» Task description: Write out, word for word, the part of the Purdue bankruptcy passage starting with "U.S. Bankruptcy Judge" and going on through "a possible deal.".

» Extract to read:

U.S. Bankruptcy Judge Robert Drain said allowing the legal shield to expire at the end of Tuesday would be “quite foolish,” given the mediator’s report of a possible deal.
Purdue, maker of the highly addictive OxyContin opioid painkiller, filed for bankruptcy in 2019 in the face of thousands of lawsuits accusing it and the Sacklers of fueling an American opioid epidemic through deceptive marketing.
The opioid abuse crisis has led to nearly 500,000 overdose deaths over two decades, according to U.S. data.
Members of the Sackler family have denied the allegations.
Purdue’s bankruptcy judge has paused litigation against members of the Sackler family since 2019, seeking to buy time for the company to pursue a reorganization in bankruptcy court.
On Monday, the mediator reported that the Sacklers were nearing an agreement to boost their more than $4.3 billion cash contribution to resolve the litigation after negotiating with states that objected to the original terms.
Judge Drain said on Tuesday that “all bets were open” as to whether the Sacklers would continue to receive legal protection from opioid lawsuits if the current round of mediation does not result in a new deal.
If the Sacklers’ legal protection were allowed to expire, the family and Purdue would be swept up in a “a firestorm of uncoordinated litigation” that would destroy any value the company has left, Purdue attorney Marshall Huebner told the judge on Tuesday.

» Supplied data:
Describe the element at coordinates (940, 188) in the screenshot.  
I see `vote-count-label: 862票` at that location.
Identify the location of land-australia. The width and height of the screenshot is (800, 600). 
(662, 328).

--

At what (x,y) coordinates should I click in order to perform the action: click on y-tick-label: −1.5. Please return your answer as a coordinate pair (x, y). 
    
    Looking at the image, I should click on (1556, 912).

» Response for this exercise:
U.S. Bankruptcy Judge Robert Drain said allowing the legal shield to expire at the end of Tuesday would be “quite foolish,” given the mediator’s report of a possible deal.